Linux Entropy and RNG Security: Hardening Randomness from Boot to Application

Linux Entropy and RNG Security: Hardening Randomness from Boot to Application

The Problem

Cryptographic security collapses when the underlying randomness is predictable. Every TLS session key, every ECDH ephemeral, every RSA key generation, every ASLR offset — all of it descends from the kernel’s random number generator. When that generator is seeded with low-quality entropy, an attacker who can guess or partially reconstruct the seed gains the ability to predict output: session tokens, private keys, nonces.

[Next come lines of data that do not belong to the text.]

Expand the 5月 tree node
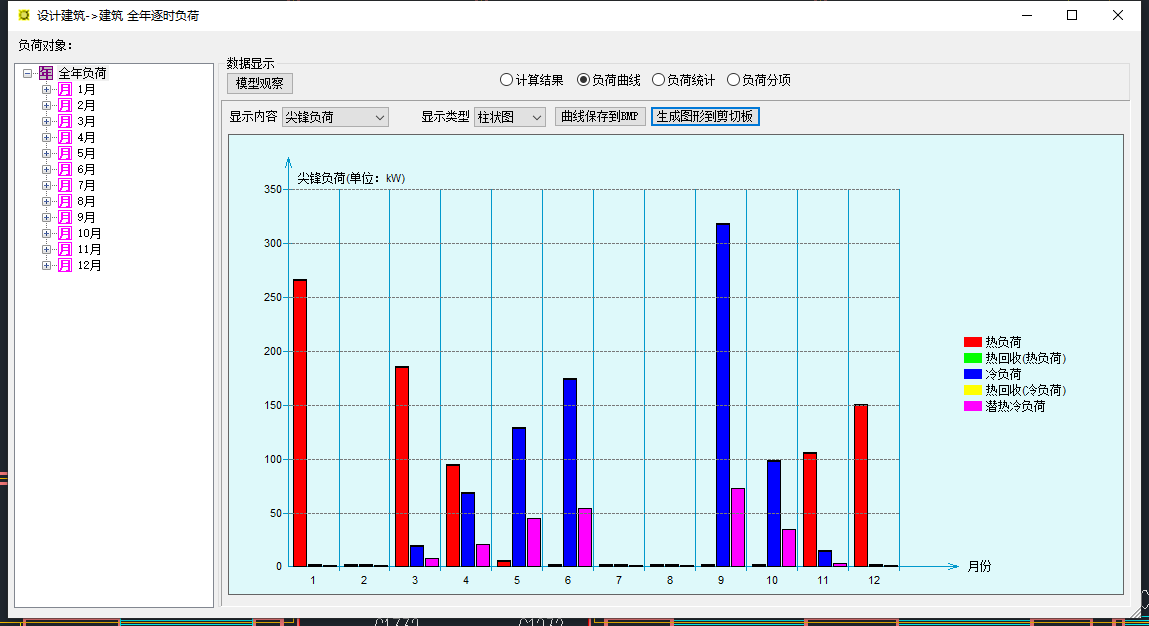click(46, 153)
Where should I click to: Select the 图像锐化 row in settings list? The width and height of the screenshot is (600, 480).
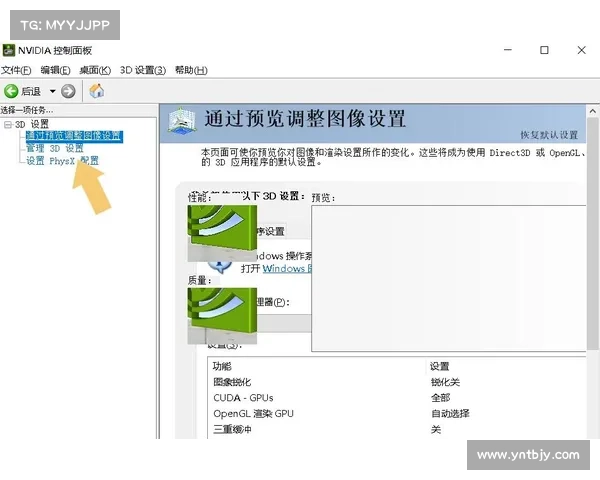(x=232, y=382)
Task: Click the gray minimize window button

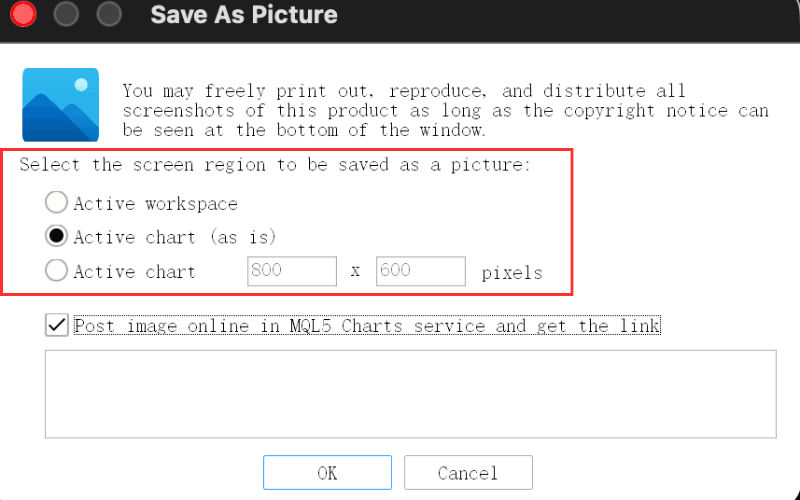Action: coord(66,14)
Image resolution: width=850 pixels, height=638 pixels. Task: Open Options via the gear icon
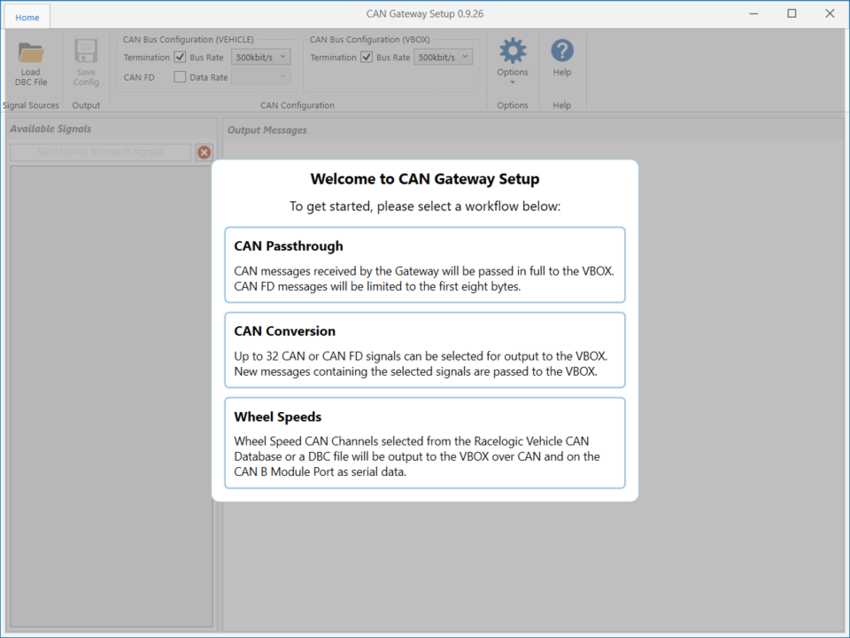tap(512, 48)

This isn’t a theoretical concern. The 2012 “Mining Your Ps and Qs” paper found that 0.2% of TLS public keys on the public internet shared prime factors — the direct result of RSA key generation on freshly booted systems with insufficient entropy. In embedded Linux and cloud VM deployments this risk is substantially higher: a VM cloned from a template or a container launched from an image may start with a nearly identical kernel state, meaning hundreds of instances generate cryptographic material from near-identical initial conditions.

Three concrete failure modes deserve attention:

  1. Boot-time starvation — the entropy pool has not yet accumulated sufficient noise at the moment a key is generated. Cloud instances, containers, and embedded devices are particularly susceptible. The kernel may block or return low-quality output before interrupts, disk I/O, and network events have seeded the pool.

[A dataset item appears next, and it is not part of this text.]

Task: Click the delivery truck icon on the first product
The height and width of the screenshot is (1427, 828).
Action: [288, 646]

  2. Clone entropy collision — VM snapshots and container images freeze the RNG state at image creation time. If a pool state or seed file is preserved in the image, every instance spawned from that image starts with the same internal state until divergence occurs.

  3. RDRAND trust overextension — older kernel configurations allowed RDRAND output to bypass the kernel entropy pool entirely. Hardware RNGs can be backdoored or faulty; the 2019 debate about AMD RDRAND produced concrete evidence of firmware bugs returning constant values. Exclusive reliance on hardware RNG removes the defense-in-depth the kernel pool provides.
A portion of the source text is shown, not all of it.